__Exercise objective__
Rewrite the records below as a JSON list of strings with one string per line, leaving out blank lines.

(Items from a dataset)
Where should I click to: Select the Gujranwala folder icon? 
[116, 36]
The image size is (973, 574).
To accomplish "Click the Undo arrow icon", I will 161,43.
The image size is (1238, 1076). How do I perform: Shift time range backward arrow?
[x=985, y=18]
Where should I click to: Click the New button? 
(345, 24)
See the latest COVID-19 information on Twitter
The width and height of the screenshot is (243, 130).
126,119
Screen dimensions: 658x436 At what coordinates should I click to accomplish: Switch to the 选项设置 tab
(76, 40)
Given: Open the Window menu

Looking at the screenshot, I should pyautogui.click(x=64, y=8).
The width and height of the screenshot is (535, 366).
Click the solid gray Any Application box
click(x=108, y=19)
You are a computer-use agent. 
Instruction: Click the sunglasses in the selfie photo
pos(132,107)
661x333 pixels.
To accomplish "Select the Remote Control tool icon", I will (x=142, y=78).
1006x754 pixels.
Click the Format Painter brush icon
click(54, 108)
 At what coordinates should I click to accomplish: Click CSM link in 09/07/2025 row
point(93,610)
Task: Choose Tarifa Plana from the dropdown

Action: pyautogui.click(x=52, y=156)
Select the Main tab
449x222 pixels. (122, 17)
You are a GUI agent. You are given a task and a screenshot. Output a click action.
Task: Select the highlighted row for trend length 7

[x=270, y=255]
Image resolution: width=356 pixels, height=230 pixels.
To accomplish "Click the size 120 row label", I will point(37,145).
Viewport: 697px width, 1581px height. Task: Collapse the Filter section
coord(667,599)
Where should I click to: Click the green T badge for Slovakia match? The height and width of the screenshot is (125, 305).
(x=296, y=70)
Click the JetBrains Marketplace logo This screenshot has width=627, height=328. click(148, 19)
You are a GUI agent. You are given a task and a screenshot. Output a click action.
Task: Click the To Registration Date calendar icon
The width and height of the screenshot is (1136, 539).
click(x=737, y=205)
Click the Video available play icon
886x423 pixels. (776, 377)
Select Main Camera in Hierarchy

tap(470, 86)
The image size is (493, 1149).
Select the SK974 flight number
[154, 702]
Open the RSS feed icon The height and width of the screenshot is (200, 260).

__Solution to the exercise__
[
  "Where should I click to: Select the Gujranwala folder icon? ",
  "[116, 36]",
  "The image size is (973, 574).",
  "To accomplish \"Click the Undo arrow icon\", I will 161,43.",
  "The image size is (1238, 1076). How do I perform: Shift time range backward arrow?",
  "[x=985, y=18]",
  "Where should I click to: Click the New button? ",
  "(345, 24)",
  "See the latest COVID-19 information on Twitter",
  "The width and height of the screenshot is (243, 130).",
  "126,119",
  "Screen dimensions: 658x436 At what coordinates should I click to accomplish: Switch to the 选项设置 tab",
  "(76, 40)",
  "Given: Open the Window menu",
  "Looking at the screenshot, I should pyautogui.click(x=64, y=8).",
  "The width and height of the screenshot is (535, 366).",
  "Click the solid gray Any Application box",
  "click(x=108, y=19)",
  "You are a computer-use agent. ",
  "Instruction: Click the sunglasses in the selfie photo",
  "pos(132,107)",
  "661x333 pixels.",
  "To accomplish \"Select the Remote Control tool icon\", I will (x=142, y=78).",
  "1006x754 pixels.",
  "Click the Format Painter brush icon",
  "click(54, 108)",
  " At what coordinates should I click to accomplish: Click CSM link in 09/07/2025 row",
  "point(93,610)",
  "Task: Choose Tarifa Plana from the dropdown",
  "Action: pyautogui.click(x=52, y=156)",
  "Select the Main tab",
  "449x222 pixels. (122, 17)",
  "You are a GUI agent. You are given a task and a screenshot. Output a click action.",
  "Task: Select the highlighted row for trend length 7",
  "[x=270, y=255]",
  "Image resolution: width=356 pixels, height=230 pixels.",
  "To accomplish \"Click the size 120 row label\", I will point(37,145).",
  "Viewport: 697px width, 1581px height. Task: Collapse the Filter section",
  "coord(667,599)",
  "Where should I click to: Click the green T badge for Slovakia match? The height and width of the screenshot is (125, 305).",
  "(x=296, y=70)",
  "Click the JetBrains Marketplace logo This screenshot has width=627, height=328. click(148, 19)",
  "You are a GUI agent. You are given a task and a screenshot. Output a click action.",
  "Task: Click the To Registration Date calendar icon",
  "The width and height of the screenshot is (1136, 539).",
  "click(x=737, y=205)",
  "Click the Video available play icon",
  "886x423 pixels. (776, 377)",
  "Select Main Camera in Hierarchy",
  "tap(470, 86)",
  "The image size is (493, 1149).",
  "Select the SK974 flight number",
  "[154, 702]",
  "Open the RSS feed icon The height and width of the screenshot is (200, 260)."
]